Common mistakes include adding non-indexable pages and URLs restricted by robots.txt and forgetting to add specific pages.
What to do:
- Keep your sitemap under 50MB and 50,000 URLs
- Encode the sitemap with the UTF-8 standard
- Use complete and absolute URLs in the sitemap instead of relative ones (e.g., /blog-post.html)
- Use the URL inspection tool if you receive an error to identify its root cause
- Don’t include pages with duplicate content in the sitemap; add only URLs with the canonical tag
- Don’t include soft 404 pages
- Prioritize high-quality pages in the sitemap
- Consider creating dynamic XML sitemaps if your website is large
4 Best Practices to Ace SaaS SEO
In addition to avoiding each of those mistakes, make sure you:
- Focus on quality, not quantity. This goes for everything from the number of keywords you’ll be working on to the volume of organic traffic you want to attract.
- Pay attention to technical SEO. Page loading speed, URL and website structure, and other technical aspects are the core of SEO. Optimize them before you move on to the content and backlinks.
- Optimize content for user intent. Queries can meet one of the four types of intent: informational, navigational, transaction, and commercial. Make sure your content matches that intent.
- Keep up with algorithm updates. Google updated its algorithm at least ten times in a span of a year in 2022. You have to stay on top of those updates as they can downgrade your page practically overnight.
Set Your SaaS Product Up for Success with Netpeak Software
Avoiding common SEO mistakes typically means using at least half a dozen SEO tools, from Google’s PageSpeed Insights and Search Console to paid tools like Semrush and Ahrefs. Luckily, you no longer have to juggle all those tools and rely on spreadsheets to aggregate data on your SEO performance.
Netpeak Checker is integrated with 25 services, including Ahrefs, SimilarWeb, Moz, and Google Analytics to bring 400+ performance parameters to one place. It also automates SERP scraping to help you keep track of page ranking in real-time.
Netpeak Spider, in turn, will help you streamline technical SEO with automated issue detection and prioritization. With over 100 issues supported, Netpeak Spider can check your source code and optimize it for SEO. It can also generate and validate XML sitemaps.

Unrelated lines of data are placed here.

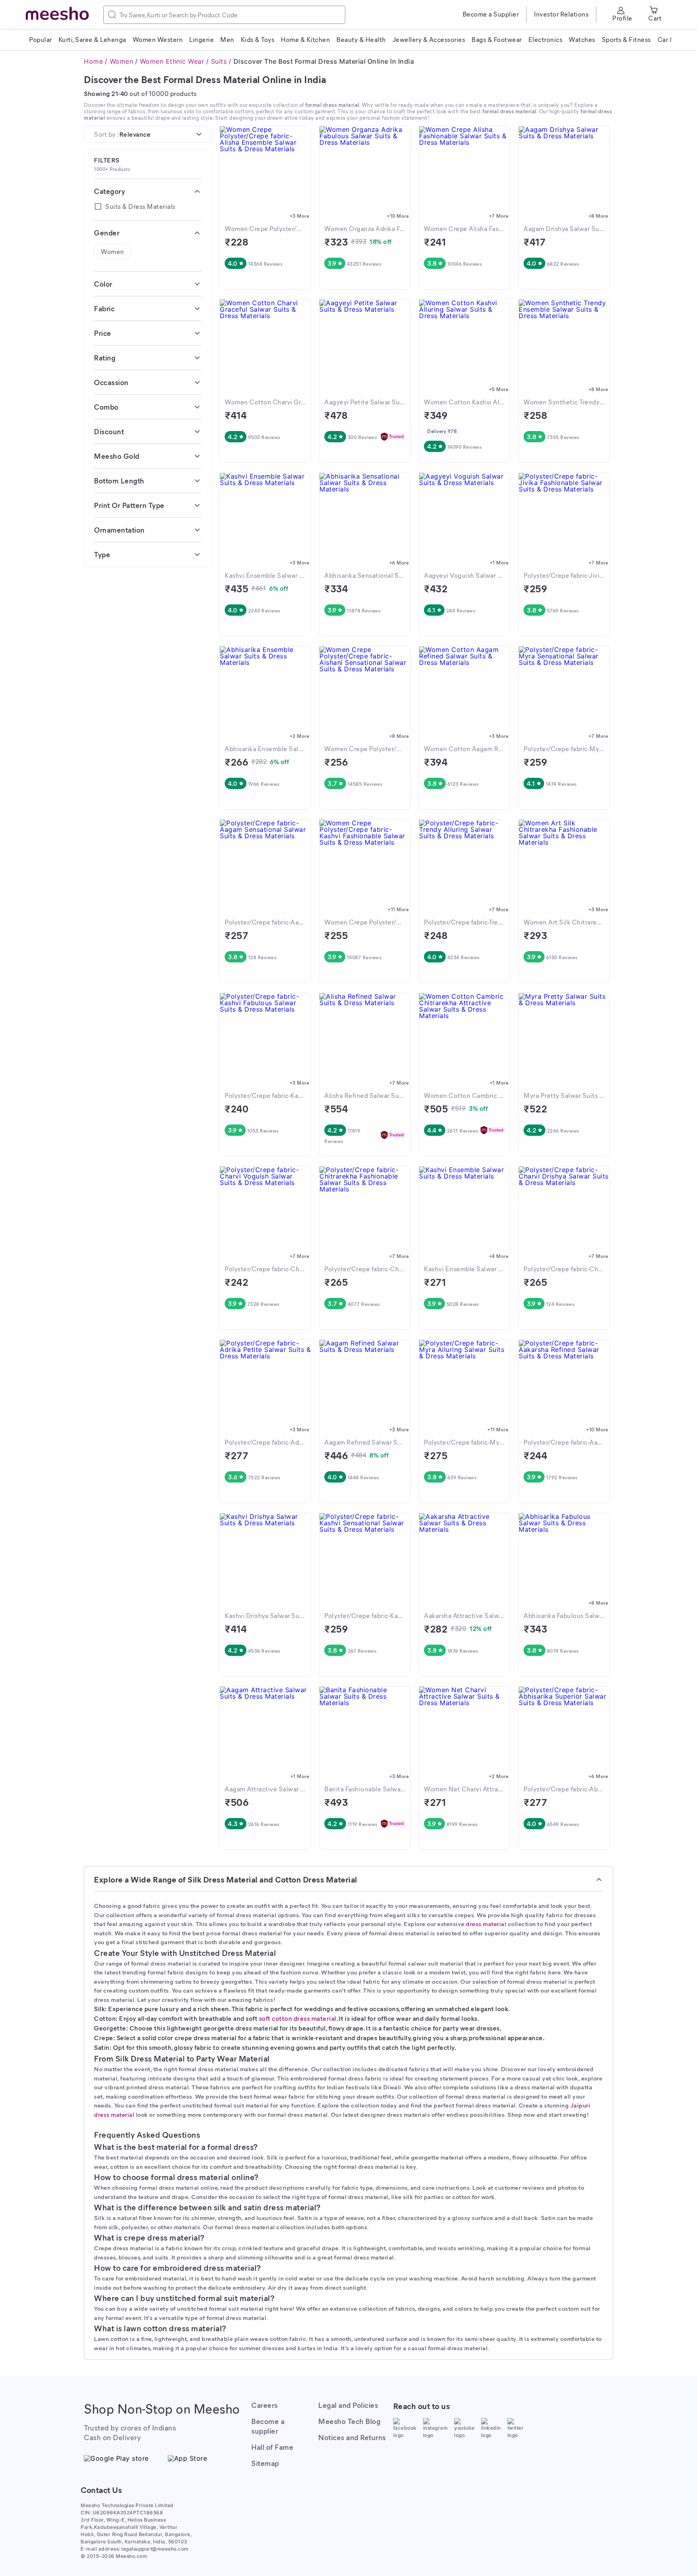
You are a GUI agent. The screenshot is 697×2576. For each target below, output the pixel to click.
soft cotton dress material (297, 2018)
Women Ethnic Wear (172, 61)
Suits (219, 61)
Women (122, 61)
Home (93, 61)
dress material (486, 1924)
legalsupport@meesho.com (155, 2549)
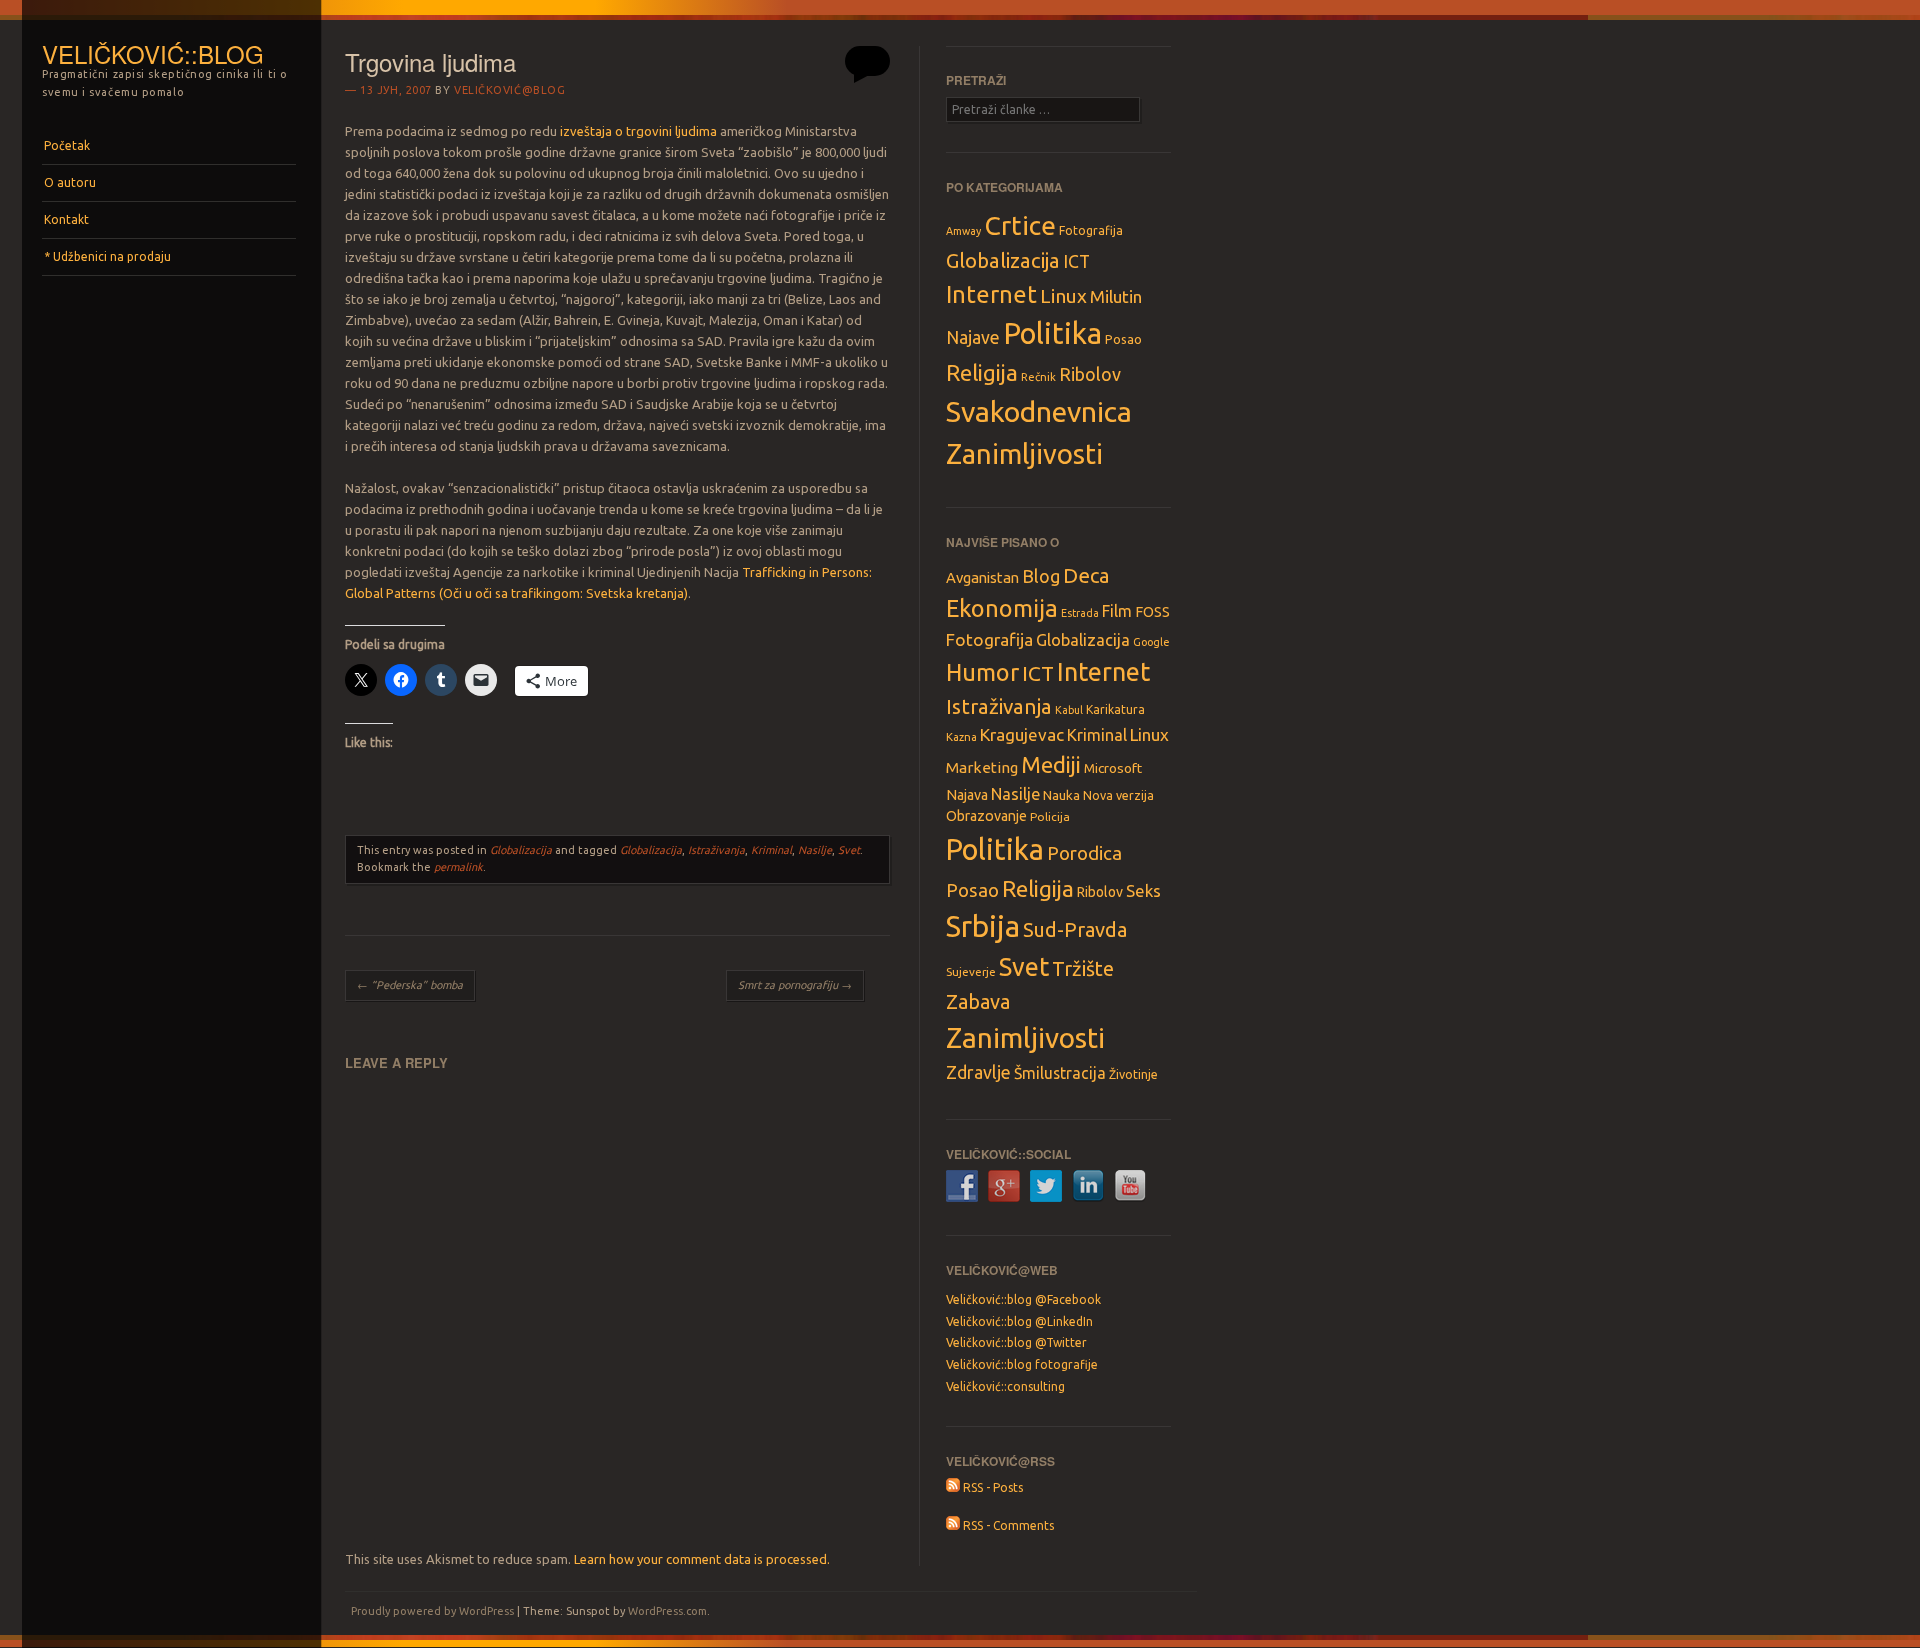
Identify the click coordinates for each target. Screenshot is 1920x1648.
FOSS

Ready to give your SaaS product an SEO boost? Let Netpeak Software solutions help you fix existing SEO mistakes and avoid future ones. Take advantage of a Netpeak Software promo code “comparecamp” to get 20% off the subscription fee!
In Conclusion
Mistakes are easy to make if you don’t consider SEO during SaaS design and development. That’s why you should pay attention to SEO best practices before your product is up and running. Otherwise, you may find yourself months after the launch having to change the URL structure or remake the whole website structure.
So, keep these eight common SEO mistakes in mind when preparing to build your SaaS product. And remember: regular SEO audits are a must to stay on top of SERPs!